El Proyecto IndustrRE está financiado por la Unión Europea y en él participan expertos y compañías líderes en Europa en el sector de la energía eléctrica intensiva (como el Instituto Europeo del Cobre y SCM Group), del sector de las energías renovables (Juwi EnR) o expertos en el mercado eléctrico (IIT-Universidad Comillas e Imperial College), entre otros. El Proyecto IndustRE se ha convertido en un foro de discusión y punto de encuentro entre representantes de la industria electro intensiva y de la industria generadora de energías renovables, con el fin de crear un modelo de negocio que beneficie a ambos sectores y que a la vez cumpla con los objetivos de sostenibilidad marcados por la Unión Europea.

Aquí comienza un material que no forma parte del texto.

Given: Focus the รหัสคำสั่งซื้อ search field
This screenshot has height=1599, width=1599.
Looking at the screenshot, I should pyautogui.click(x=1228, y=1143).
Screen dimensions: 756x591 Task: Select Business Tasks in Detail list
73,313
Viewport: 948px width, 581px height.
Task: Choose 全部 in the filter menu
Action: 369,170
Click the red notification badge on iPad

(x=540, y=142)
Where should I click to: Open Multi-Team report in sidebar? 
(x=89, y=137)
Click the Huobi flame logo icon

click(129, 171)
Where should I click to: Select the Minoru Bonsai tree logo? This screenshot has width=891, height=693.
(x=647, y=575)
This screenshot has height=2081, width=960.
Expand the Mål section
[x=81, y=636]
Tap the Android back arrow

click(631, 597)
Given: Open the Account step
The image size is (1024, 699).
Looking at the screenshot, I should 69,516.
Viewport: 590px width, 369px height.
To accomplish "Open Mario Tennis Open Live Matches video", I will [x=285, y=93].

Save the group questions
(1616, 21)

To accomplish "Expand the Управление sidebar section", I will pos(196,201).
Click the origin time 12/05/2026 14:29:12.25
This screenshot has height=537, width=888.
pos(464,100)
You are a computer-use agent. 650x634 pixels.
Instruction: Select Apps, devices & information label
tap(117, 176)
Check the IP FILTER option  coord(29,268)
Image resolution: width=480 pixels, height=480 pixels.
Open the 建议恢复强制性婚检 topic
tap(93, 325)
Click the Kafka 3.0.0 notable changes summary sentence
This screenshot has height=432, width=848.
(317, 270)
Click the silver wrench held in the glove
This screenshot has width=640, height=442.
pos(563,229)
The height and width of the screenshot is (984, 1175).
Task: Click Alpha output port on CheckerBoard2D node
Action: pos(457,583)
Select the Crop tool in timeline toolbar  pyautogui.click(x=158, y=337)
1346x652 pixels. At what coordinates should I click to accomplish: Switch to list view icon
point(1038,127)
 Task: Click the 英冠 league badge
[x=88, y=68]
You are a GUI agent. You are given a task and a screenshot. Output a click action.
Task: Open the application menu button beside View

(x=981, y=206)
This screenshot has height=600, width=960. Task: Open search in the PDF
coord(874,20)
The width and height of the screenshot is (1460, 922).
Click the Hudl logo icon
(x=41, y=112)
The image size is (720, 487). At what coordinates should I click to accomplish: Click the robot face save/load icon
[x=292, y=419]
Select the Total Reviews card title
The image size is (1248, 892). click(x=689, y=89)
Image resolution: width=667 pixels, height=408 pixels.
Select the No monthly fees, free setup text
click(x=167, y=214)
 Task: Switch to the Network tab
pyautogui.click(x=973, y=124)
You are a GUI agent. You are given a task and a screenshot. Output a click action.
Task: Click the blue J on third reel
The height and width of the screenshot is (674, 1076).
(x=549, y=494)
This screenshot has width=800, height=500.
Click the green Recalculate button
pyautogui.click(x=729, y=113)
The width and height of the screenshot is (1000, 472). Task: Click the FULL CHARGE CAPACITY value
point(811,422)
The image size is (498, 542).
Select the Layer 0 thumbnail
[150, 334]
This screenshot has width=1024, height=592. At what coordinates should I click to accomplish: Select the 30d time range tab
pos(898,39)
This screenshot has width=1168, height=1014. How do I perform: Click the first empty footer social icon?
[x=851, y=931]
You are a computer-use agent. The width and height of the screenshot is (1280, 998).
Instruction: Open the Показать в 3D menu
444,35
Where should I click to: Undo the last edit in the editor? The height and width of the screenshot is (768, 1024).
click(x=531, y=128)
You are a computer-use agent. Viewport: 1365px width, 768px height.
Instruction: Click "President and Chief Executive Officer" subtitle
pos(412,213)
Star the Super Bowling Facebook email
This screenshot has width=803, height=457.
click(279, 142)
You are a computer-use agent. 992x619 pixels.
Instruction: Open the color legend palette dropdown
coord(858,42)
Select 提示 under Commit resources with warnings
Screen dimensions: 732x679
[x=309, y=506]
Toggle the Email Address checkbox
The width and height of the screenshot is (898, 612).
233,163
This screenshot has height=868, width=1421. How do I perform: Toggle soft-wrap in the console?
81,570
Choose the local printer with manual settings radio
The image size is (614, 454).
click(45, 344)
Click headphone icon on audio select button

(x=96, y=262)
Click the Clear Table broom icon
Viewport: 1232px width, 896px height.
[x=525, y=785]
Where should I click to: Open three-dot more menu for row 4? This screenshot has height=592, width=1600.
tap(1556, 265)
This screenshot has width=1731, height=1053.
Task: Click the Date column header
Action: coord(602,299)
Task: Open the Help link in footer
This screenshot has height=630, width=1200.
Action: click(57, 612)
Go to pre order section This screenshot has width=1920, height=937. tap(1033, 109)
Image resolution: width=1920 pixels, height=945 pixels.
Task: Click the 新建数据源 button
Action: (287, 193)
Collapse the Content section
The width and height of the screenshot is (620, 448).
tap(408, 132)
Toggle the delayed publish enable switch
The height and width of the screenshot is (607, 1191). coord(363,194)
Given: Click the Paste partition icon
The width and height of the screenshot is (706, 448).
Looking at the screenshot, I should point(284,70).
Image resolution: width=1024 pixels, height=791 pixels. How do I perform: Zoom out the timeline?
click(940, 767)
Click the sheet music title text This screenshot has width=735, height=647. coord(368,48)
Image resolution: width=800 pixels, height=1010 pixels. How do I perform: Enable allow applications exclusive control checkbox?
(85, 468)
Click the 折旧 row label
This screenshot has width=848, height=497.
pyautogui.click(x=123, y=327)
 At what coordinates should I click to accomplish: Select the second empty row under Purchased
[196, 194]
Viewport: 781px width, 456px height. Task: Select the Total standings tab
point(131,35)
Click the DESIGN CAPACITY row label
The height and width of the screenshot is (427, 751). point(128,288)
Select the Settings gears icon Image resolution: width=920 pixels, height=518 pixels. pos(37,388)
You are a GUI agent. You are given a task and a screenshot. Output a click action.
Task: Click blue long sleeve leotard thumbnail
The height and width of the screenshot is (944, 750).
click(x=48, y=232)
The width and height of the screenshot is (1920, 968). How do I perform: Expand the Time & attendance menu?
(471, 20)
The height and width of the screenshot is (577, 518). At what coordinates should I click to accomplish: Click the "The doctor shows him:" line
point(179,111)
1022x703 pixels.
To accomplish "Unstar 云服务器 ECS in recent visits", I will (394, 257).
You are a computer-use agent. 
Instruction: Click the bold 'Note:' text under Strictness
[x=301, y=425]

Según explica Diego García, Director de la Oficina en España del Instituto Europeo del Cobre, “por ahora, y hasta que no existan instalaciones de almacenamiento de energía para la red eléctrica, hay que seguir equilibrando la energía producida y la que se consume. Tradicionalmente, esto se ha resuelto actuando sobre la oferta, es decir, aumentando o disminuyendo la generación eléctrica. Pero con las fuentes renovables es más difícil de lograr, ya que la cantidad de energía que se genera depende de la intensidad del viento y la radiación solar en cada momento. Por ello, en el proyecto IndustRE estamos analizando cuáles pueden ser los mecanismos necesarios que permitan flexibilizar la demanda de energía eléctrica y aumentar la proporción que se consume de fuentes renovables. Sobre todo en lo que se refiere a la destinada al sector industrial, dado que este sector consume el 36% del total de la energía generada”.
Para el sector industrial, la aportación del Instituto Europeo del Cobre en el proyecto IndustRE es doble: por un lado, le proporciona mecanismos que le permitan abaratar sus facturas eléctricas, y por otro lado, el cobre es una materia prima fundamental para la generación de energía renovable: por cada mega vatio de potencia producidas en una instalación eólica se necesitan entre 2,5 y 6 toneladas de cobre, y en el caso de una instalación fotovoltaica, de 5 a 10 toneladas de cobre.